### Aim
Can you copy out, unchanged, everything from the line containing "is (1016, 677)." down to the line containing "click(x=82, y=469)", both of those lines included?
↓↓↓
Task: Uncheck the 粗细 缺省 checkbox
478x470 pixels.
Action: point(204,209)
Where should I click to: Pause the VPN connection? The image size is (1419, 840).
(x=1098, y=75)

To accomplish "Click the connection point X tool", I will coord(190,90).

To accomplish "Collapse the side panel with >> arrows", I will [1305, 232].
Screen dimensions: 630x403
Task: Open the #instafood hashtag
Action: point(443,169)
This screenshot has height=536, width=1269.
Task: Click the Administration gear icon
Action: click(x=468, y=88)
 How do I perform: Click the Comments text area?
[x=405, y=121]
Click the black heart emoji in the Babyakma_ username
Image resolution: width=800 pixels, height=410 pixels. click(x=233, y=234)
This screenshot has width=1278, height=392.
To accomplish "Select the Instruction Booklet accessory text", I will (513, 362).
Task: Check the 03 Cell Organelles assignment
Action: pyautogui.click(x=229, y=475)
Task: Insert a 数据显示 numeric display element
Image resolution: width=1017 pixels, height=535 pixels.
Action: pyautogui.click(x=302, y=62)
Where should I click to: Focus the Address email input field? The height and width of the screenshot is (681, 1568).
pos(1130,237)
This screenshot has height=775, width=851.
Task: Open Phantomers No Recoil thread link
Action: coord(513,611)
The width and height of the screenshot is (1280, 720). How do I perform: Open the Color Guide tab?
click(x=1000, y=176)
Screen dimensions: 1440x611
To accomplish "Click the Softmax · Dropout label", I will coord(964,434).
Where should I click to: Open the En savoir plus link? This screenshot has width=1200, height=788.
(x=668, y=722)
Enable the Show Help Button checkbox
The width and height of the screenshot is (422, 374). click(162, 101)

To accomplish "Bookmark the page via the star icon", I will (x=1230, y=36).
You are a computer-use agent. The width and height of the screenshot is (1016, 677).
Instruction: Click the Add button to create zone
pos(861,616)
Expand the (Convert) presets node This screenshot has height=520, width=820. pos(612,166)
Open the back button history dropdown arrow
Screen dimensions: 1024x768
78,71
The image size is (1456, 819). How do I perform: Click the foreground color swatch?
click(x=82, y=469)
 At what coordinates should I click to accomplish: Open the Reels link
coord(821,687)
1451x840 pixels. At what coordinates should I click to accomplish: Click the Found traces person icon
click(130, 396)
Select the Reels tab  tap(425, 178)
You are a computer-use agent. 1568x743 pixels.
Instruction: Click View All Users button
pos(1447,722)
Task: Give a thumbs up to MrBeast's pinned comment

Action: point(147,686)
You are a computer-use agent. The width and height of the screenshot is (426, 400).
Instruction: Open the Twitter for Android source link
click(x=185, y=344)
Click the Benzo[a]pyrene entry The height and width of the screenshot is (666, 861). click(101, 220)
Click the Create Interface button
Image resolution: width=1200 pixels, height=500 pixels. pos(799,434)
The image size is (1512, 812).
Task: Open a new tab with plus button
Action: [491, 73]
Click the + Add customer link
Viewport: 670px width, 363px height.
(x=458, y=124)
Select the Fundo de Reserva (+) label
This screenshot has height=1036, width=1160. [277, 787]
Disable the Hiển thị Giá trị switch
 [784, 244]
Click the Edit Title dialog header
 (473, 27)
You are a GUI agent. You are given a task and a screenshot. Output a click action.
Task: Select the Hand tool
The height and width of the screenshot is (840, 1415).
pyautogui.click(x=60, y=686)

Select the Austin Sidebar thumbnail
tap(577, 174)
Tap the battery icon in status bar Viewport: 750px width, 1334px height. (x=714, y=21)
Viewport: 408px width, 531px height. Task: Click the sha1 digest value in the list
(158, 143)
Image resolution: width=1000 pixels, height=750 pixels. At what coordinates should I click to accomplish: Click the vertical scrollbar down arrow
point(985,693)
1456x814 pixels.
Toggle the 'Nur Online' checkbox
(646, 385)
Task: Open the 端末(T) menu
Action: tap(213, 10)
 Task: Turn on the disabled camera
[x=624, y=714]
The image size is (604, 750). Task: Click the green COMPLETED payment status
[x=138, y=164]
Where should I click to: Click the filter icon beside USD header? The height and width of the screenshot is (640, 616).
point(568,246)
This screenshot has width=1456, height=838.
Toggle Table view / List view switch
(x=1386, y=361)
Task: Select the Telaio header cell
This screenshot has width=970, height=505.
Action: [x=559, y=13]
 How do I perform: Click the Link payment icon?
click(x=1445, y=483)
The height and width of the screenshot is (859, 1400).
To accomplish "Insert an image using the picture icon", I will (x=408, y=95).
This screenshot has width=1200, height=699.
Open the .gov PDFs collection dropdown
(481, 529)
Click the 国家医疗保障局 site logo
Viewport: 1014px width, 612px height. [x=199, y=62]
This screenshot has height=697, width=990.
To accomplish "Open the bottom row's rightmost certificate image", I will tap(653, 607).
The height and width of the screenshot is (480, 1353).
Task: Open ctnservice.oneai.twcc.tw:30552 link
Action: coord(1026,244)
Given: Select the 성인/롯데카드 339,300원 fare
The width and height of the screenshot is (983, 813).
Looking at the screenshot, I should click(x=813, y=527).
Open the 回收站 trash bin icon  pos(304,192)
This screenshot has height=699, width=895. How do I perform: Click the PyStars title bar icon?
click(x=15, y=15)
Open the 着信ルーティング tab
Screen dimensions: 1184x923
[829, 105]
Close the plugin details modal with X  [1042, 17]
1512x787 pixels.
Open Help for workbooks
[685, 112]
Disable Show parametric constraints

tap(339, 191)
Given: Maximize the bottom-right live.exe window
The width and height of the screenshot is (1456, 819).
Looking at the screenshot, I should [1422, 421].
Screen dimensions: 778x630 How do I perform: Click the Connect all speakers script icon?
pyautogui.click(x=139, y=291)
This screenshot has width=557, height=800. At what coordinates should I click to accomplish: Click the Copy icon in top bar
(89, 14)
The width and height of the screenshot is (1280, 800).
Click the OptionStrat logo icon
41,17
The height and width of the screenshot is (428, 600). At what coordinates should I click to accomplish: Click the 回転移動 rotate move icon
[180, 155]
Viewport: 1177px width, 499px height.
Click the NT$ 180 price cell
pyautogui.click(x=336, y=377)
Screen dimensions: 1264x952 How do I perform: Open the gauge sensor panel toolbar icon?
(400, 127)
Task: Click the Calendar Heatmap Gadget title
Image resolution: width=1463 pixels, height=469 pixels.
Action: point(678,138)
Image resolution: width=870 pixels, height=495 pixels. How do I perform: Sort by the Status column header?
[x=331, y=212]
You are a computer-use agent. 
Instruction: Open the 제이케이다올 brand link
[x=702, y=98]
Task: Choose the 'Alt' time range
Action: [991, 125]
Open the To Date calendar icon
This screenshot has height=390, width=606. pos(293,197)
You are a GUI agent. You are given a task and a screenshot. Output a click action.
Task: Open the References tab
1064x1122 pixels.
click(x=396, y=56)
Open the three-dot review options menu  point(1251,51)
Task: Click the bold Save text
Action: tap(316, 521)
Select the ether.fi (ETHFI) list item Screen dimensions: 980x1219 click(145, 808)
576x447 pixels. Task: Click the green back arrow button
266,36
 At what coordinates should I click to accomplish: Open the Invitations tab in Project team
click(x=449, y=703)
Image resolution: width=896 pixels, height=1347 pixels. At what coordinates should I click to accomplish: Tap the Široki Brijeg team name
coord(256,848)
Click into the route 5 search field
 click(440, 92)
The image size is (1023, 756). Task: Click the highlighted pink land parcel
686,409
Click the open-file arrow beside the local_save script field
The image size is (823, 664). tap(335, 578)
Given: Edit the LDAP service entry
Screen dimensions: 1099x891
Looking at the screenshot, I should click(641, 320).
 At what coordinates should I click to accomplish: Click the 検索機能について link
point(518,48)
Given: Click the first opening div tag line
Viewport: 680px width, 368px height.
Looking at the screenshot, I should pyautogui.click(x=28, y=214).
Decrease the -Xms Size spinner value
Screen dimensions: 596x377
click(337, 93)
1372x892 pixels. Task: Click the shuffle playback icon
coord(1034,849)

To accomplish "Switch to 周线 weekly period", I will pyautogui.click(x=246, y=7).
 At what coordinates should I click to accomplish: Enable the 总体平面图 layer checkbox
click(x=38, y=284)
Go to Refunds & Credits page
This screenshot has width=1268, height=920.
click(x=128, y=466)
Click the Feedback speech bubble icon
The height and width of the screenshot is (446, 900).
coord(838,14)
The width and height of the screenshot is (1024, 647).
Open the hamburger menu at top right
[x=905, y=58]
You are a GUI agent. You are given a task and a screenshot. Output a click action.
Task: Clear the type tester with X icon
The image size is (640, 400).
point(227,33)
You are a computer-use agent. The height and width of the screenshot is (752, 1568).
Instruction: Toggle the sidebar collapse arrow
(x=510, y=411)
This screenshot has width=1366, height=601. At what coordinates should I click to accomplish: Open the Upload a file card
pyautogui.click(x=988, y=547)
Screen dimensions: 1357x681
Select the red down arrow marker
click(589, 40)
↑↑↑
### Exercise solution
You are a computer-use agent. The width and height of the screenshot is (1016, 677).
Instruction: Click the Add button to create zone
pos(861,616)
Expand the (Convert) presets node This screenshot has height=520, width=820. pos(612,166)
Open the back button history dropdown arrow
Screen dimensions: 1024x768
78,71
The image size is (1456, 819). How do I perform: Click the foreground color swatch?
click(x=82, y=469)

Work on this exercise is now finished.